Doms who only message you when they want to simulate abusing you deserve death by sharknado.

I’ve had many a conversation with a man wishing to dominate me where I’ll be messaging him questions like ‘how old are you?’ or ‘what are your limits?’*, and he responds with ‘send me a pic >:)’. Like sir, did you go to the University of Horrible Communication? If your dom isn’t actually having a two-way conversation with you (and just asking you questions to get off to), how in the hell are you supposed to develop the trust needed to engage in BDSM scenes? You are not Google; your messages and your questions deserve acknowledgement.

*Circling back to the vetting conversation – if he doesn’t answer your vetting questions, he’s not safe for play!

We’ve discussed the red flags – So what are some green flags?

Green Flag: Aftercare

Aftercare involves activities that build intimacy and sensitivity, and are carried out after BDSM or sex acts. It helps transition you from the intensity of sexual pleasure or kink play back into the real world. Aftercare activities can include:

  • Physical affection like cuddling, massages etc.
  • Sharing food and water (gotta rehydrate)
  • Showering and/or sleeping together
  • Words of affirmation
  • Watching a trashy movie

Being submissive can be quite an intense experience as for a lot of us, we’re getting in touch with a traumatic incident we’ve experienced (and reclaiming control through consensual kink play). If a session is particularly rough or humiliating, it’s especially important your dom counteracts the brutality of the session with sensitive aftercare. It’ll look different for everyone and you should feel comfortable expressing what you want to your dom.

Green Flag: Checking In

A good dom checks in with you in-between sessions. Feedback is important, not just to address any issues that might have come up from your last play, but to also talk about what can be done to make the play even hotter. If you have sexual trauma, it might also take some time for you to figure out how you’re feeling as you aren’t able to articulate in the moment if something isn’t good.

I used to have a semi-regular friends with benefits situation that wasn’t just about BDSM, but did involve me submitting to him as a wedgie sub. In-between one of our first few sessions, we checked in and asked each other what could be improved from the previous session. Through this checking in, I told him that there was a moment in our play where he was flossing my ass real good, and he shushed me for whimpering too loudly – this was so unbelievably hot to me.
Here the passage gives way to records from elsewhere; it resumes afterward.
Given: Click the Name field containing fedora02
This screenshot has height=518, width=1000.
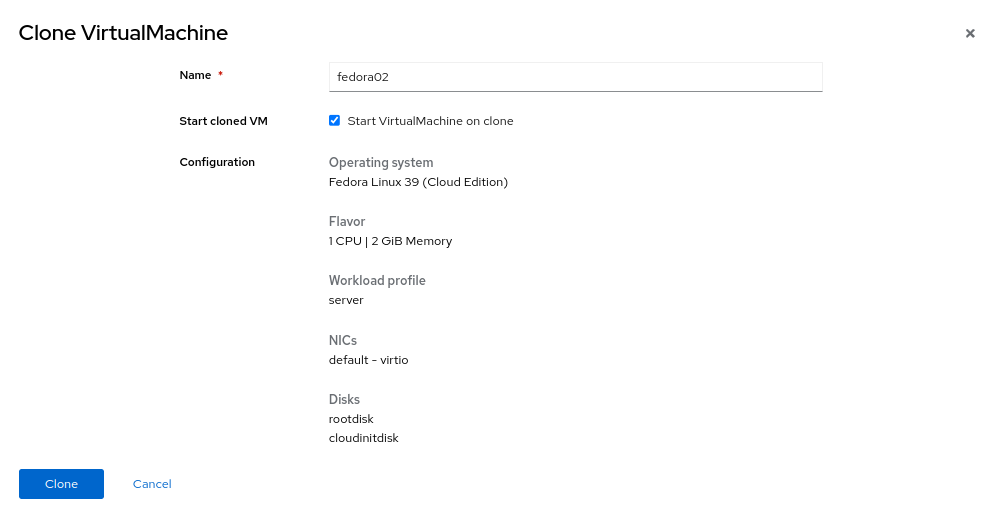Looking at the screenshot, I should coord(575,77).
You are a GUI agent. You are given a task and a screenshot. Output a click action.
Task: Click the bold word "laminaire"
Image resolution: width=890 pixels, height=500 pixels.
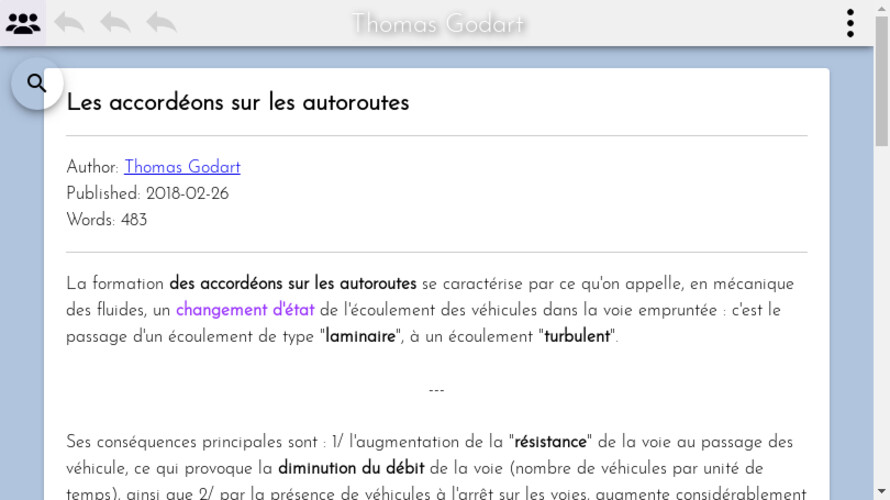[x=360, y=337]
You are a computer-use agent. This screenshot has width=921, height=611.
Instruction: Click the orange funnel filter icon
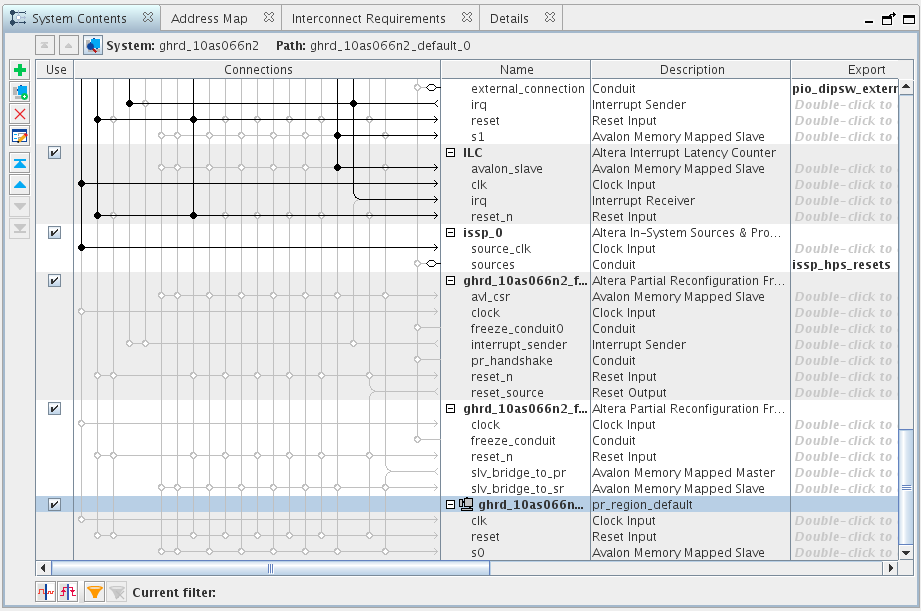(94, 592)
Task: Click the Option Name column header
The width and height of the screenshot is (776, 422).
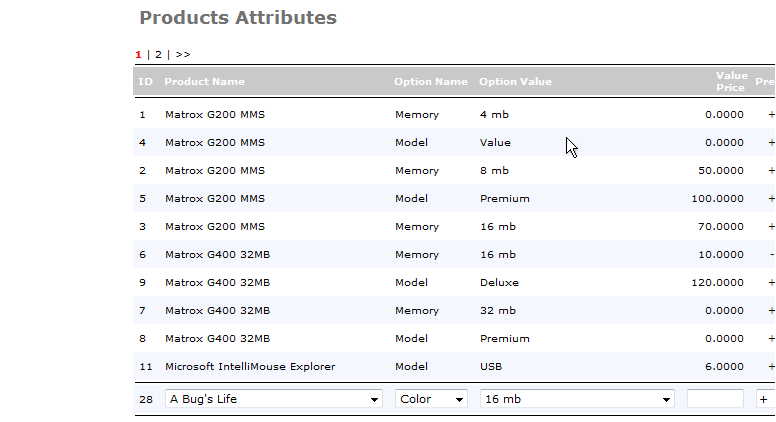Action: pyautogui.click(x=430, y=82)
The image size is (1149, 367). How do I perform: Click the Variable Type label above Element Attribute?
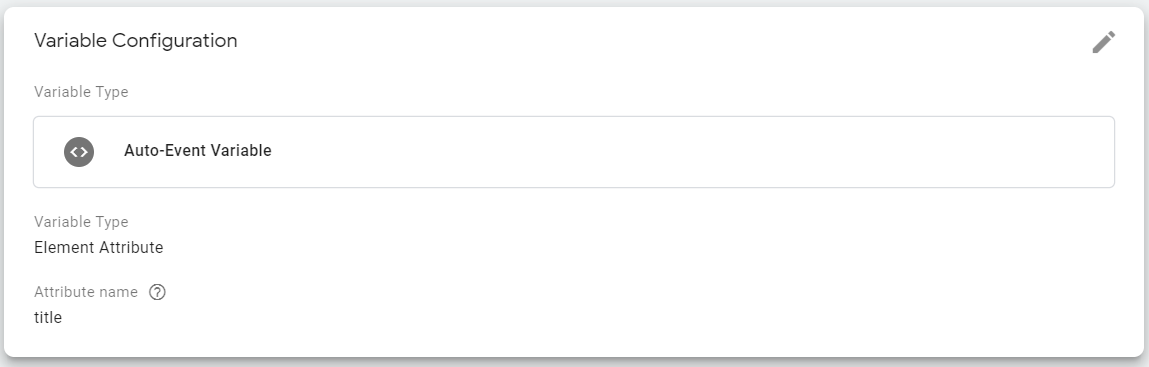coord(81,222)
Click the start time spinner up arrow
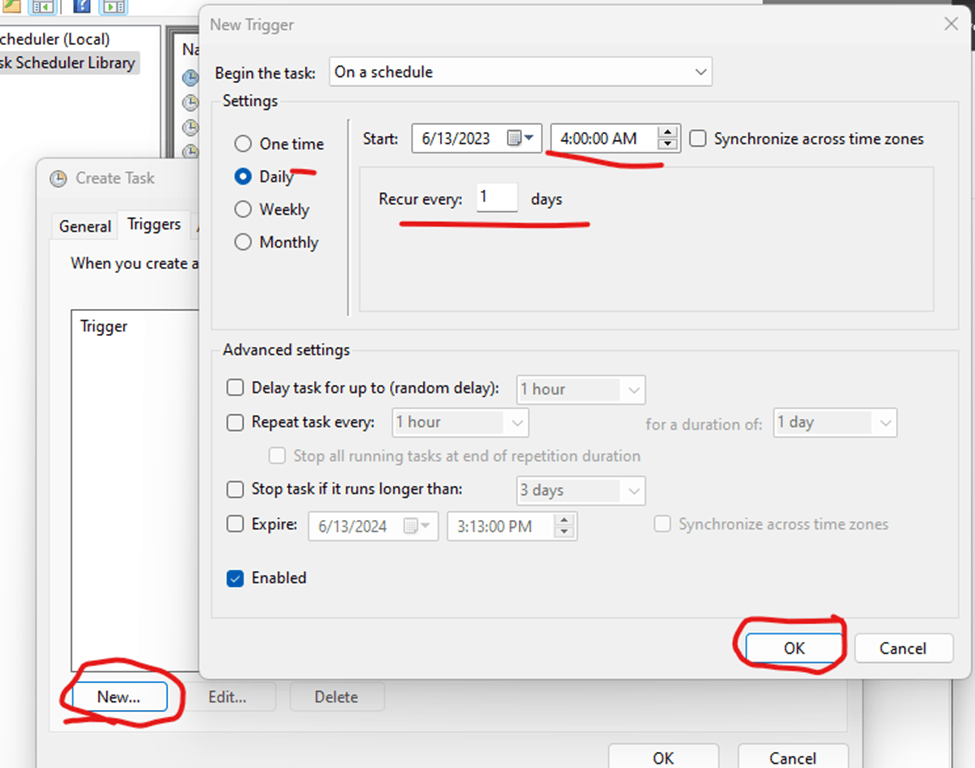The width and height of the screenshot is (975, 768). [x=668, y=132]
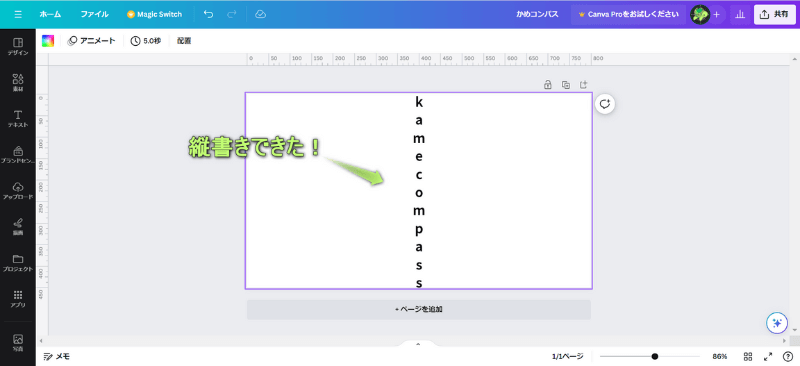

Thus during our next hook-up, we had a real lengthy session where he shushed me and forced me to silently just take the relentless wedgies he was giving me. And so one of my favourite wedgie dynamics was born, and it wouldn’t have been if it weren’t for that open dialogue.

✅ Green Flag: He Has a Positive Track Record

Most kink communities tend to be self-policed due to their underground nature. What this typically means is that it’s up to the community to uphold safe practices and hold members who are causing harm accountable for their actions. A dom who has been around a while and has a reputable track record is a green flag because other people can vouch for him as a safe person to play with. This also means he’s usually done enough meet-ups and has gained the experience to know how to actually dom properly; he’s not some random guy who decided to profit off of a niche community he’s not even a part of, but someone who has experience working with other members of this community and is invested in maintaining a safe community.

It is important to mention though that just because a dom has a good track record doesn’t mean he isn’t capable of harm, or doesn’t mean that every session he has will be positive. But in the context of inexperienced vs. experienced doms, I know that for me personally, I tend to learn towards the experienced doms because more often than not, they know what they’re doing.

Conclusion: Maybe Be a Good Person??

There are a lot of doms who think they can pick up domination just like that, but there’s a lot of work that needs to be done to ensure you’re creating safe environments for your subs. The onus really shouldn’t be on subs to know who is a good dom and who isn’t, the onus needs to be on doms to do better. That being said, making blog posts like this is still important to keep our community mindful and aware when choosing who we engage with in kink play.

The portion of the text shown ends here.